Anna Mahé

Le Grand Soir

15 août 1907

Il est des reproches auxquels on est toujours sensible et quand un étranger vient vous dire qu'en France on n'est pas révolutionnaire, le moins que vous puissiez faire, c'est de hausser les épaules à l'énoncé de cette énormité, ou mieux encore de répondre :

« Les Français ne sont pas révolutionnaires ? Mais vous ne connaissez rien, mais vous n'avez jamais assisté à une réunion de Jaurès ou d'Allemane, voire de Sébastien Faure. Mais vous ne lisez donc pas les articles véhéments où l'on appelle la Révolution ? Pas révolutionnaires ? Et depuis quand ? Voyons on est révolutionnaire ici de naissance, par essence pourrais-je dire, aussi aisément qu'on respire, et je puis vous assurer qu'aucun orateur, fut-il éloquent et grandiloquent plus que Jaurès n'aurait de succès s'il n'évoquait devant son auditoire la grande Révolution de demain.

« Vous n'avez donc jamais, au sortir d'une conférence où la Révolution a été prédite, vu des mains se tendre vers les vôtres tandis qu'on vous disait avec attendrissement : « Ah ! quand nous y serons ! quand Elle surgira grande et belle, victorieuse, amenant sur la terre le bonheur pour tous !... »

Si l'interlocuteur n'est pas satisfait par votre démonstration lumineuse, s'il doute encore du révolutionnarisme français, vous serez sans doute persuadé qu'il ne sait trop ce qu'il veut et vous l'enverrez promener. Envoyez-le donc vers nous, je vous prie ; nous tâcherons de l'éclairer ; nous nous bornerons à continuer votre démonstration et nous dirons ceci :

Oui, on est révolutionnaire en France ; on croit à la Révolution comme d'aucuns croient en Dieu ; on attend sa venue ; on en parle comme d'un fait fatal qui se produira un jour sans qu'on sache pourquoi ni comment, sans qu'on y soit pour rien. Elle est une vieille amie qu'on rencontrera un soir au détour du chemin et qu'on embrassera avec effusion.

Et cette idée n'est pas faite pour effrayer ni les ouvriers, ni leurs pasteurs, pas plus que les bourgeois ou les conservateurs. M. Clemenceau lui-même en parlerait bien encore, même à un banquet de flics, avec une amitié un peu moqueuse, et Viviani nous dirait en termes fleuris et étoilés sa tendresse pour cette visiteuse de demain.

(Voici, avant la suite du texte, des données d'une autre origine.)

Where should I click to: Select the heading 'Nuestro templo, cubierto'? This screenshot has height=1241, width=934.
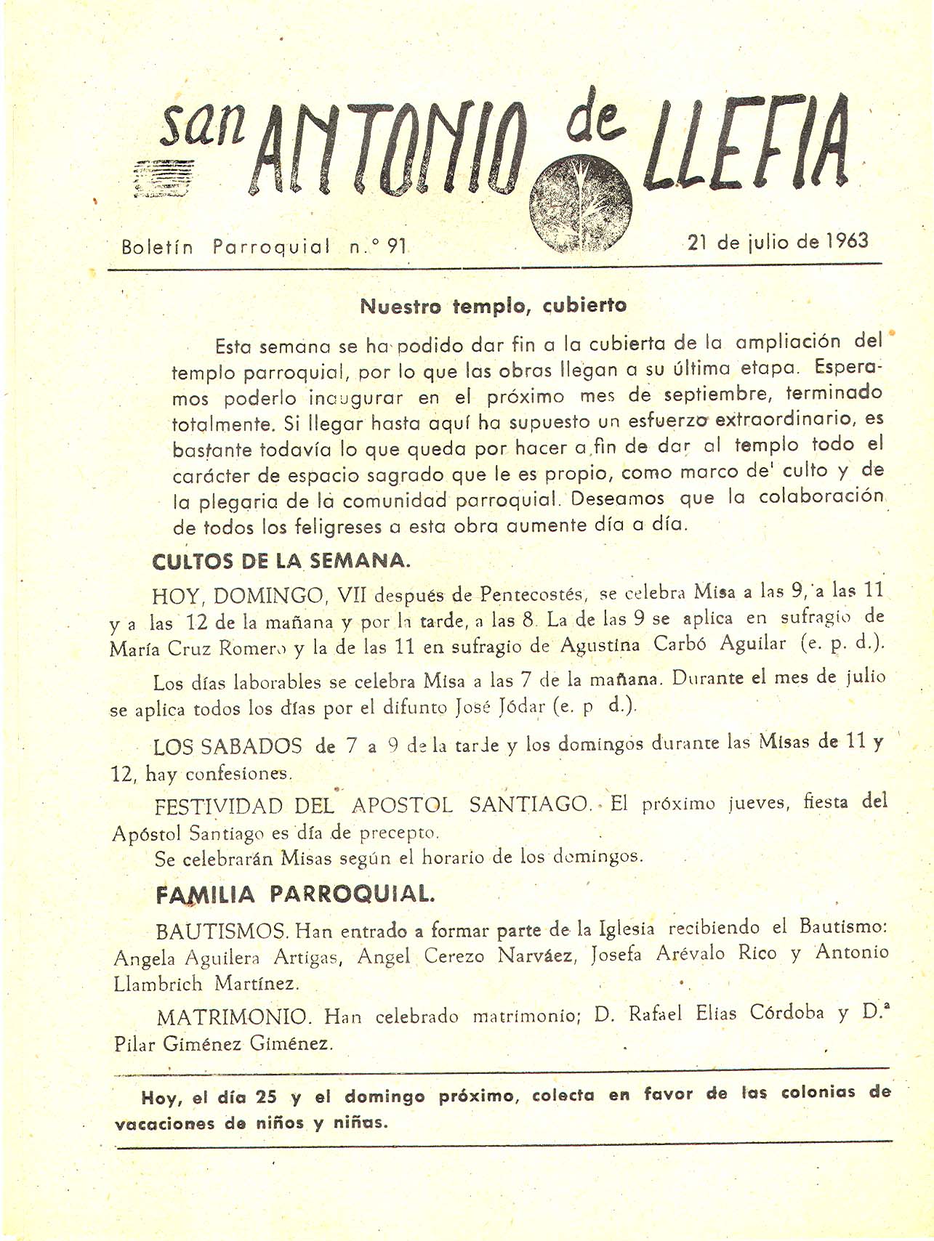(x=494, y=306)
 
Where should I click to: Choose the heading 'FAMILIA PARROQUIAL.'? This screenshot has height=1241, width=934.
(x=295, y=894)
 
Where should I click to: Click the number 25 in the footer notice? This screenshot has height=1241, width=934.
(x=267, y=1097)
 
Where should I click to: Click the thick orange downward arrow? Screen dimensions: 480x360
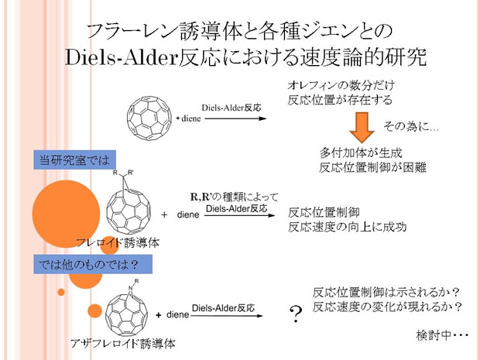(362, 127)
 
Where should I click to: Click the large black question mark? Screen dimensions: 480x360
(296, 314)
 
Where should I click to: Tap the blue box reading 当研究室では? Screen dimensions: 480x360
(74, 159)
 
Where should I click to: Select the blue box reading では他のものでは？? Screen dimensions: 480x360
(93, 264)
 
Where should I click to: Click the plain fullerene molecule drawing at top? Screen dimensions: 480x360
(149, 118)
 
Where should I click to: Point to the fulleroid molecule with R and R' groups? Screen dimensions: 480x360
(129, 202)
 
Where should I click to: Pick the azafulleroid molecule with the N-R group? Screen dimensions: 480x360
(127, 307)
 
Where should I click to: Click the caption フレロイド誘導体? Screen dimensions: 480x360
(118, 243)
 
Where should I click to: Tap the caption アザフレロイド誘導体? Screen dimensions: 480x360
(123, 343)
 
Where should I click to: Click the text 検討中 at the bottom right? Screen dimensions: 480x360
(434, 335)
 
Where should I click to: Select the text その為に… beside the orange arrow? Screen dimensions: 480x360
(411, 126)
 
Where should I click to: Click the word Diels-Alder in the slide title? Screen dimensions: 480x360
(122, 57)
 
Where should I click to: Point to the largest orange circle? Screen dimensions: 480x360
(66, 214)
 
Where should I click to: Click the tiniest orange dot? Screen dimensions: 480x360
(61, 292)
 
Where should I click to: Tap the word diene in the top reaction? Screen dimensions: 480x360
(191, 118)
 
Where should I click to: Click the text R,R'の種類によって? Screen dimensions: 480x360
(234, 197)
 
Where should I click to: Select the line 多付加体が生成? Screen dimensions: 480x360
(361, 153)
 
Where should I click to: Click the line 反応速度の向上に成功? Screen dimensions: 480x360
(347, 227)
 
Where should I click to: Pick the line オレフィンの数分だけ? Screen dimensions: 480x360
(341, 85)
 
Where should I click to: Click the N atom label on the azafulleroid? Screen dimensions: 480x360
(131, 288)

Seulement, voilà : tout le monde en parle avec attendrissement et personne n'y croit, personne ne se permettrait de penser sérieusement à la possibilité de la faire aujourd'hui. Le mot Révolution a lentement évolué ; il ne signifie plus rien maintenant ; il n'est qu'un mot, un chiffon qu'on agite au nez du populo pour le faire aboyer un tout petit peu, pour l'enthousiasmer. Ce n'est plus que l'hameçon manié avec une habileté merveilleuse par ceux qui aspirent à devenir les chefs ; elle est l'ombre que suit la foule, lâchant pour l'attraper la révolte possible.

Elle est devenue l'entité au nom de laquelle on endigue les énergies, au nom de laquelle on arrête les gestes. Dans une grève un orateur socialiste dira aux ouvriers un peu énervés, prêts à accomplir un acte de révolte : « Arrêtez ! vous allez compromettre par votre imprudence la Révolution qui arrive ; vous allez la faire avorter... Calmez vos justes colères ; réservez-les pour le jour où la Révolution surgira.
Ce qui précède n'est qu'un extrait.